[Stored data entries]
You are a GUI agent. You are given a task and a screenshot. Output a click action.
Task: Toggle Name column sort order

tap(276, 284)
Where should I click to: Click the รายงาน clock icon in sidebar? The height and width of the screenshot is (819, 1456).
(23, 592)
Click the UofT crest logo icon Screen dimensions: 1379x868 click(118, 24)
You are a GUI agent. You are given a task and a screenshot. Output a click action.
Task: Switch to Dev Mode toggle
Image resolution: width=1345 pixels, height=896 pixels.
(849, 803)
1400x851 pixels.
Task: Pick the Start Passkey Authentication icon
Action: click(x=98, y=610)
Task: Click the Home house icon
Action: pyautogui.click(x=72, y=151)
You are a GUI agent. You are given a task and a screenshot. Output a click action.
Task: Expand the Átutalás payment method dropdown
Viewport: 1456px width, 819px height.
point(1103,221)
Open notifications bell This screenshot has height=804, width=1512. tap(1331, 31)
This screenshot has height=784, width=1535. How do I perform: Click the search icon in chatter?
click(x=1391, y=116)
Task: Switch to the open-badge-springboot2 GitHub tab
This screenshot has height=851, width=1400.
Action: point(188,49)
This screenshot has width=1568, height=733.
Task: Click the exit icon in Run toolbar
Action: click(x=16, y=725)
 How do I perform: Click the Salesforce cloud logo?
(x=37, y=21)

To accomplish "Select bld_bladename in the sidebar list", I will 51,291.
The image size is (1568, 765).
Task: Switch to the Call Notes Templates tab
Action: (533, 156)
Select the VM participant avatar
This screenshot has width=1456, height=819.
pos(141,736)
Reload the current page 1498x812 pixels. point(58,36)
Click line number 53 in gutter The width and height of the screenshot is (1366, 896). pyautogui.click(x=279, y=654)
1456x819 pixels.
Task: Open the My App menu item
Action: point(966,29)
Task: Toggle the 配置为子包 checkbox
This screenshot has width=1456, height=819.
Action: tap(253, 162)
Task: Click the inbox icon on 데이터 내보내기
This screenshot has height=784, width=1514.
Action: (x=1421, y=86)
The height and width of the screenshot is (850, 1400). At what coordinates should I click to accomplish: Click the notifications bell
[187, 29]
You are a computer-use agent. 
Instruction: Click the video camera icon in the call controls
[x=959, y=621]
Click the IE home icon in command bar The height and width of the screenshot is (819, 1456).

▸ **Directions**: Once you reach the line with "Task: Switch to Dev Mode toggle" in the data above, copy it and every line after it exactly, up to and including the line with "Task: Switch to the open-badge-springboot2".

▸ **Written solution**:
Task: Switch to Dev Mode toggle
Image resolution: width=1345 pixels, height=896 pixels.
(849, 803)
1400x851 pixels.
Task: Pick the Start Passkey Authentication icon
Action: click(x=98, y=610)
Task: Click the Home house icon
Action: pyautogui.click(x=72, y=151)
You are a GUI agent. You are given a task and a screenshot. Output a click action.
Task: Expand the Átutalás payment method dropdown
Viewport: 1456px width, 819px height.
point(1103,221)
Open notifications bell This screenshot has height=804, width=1512. tap(1331, 31)
This screenshot has height=784, width=1535. How do I perform: Click the search icon in chatter?
click(x=1391, y=116)
Task: Switch to the open-badge-springboot2 GitHub tab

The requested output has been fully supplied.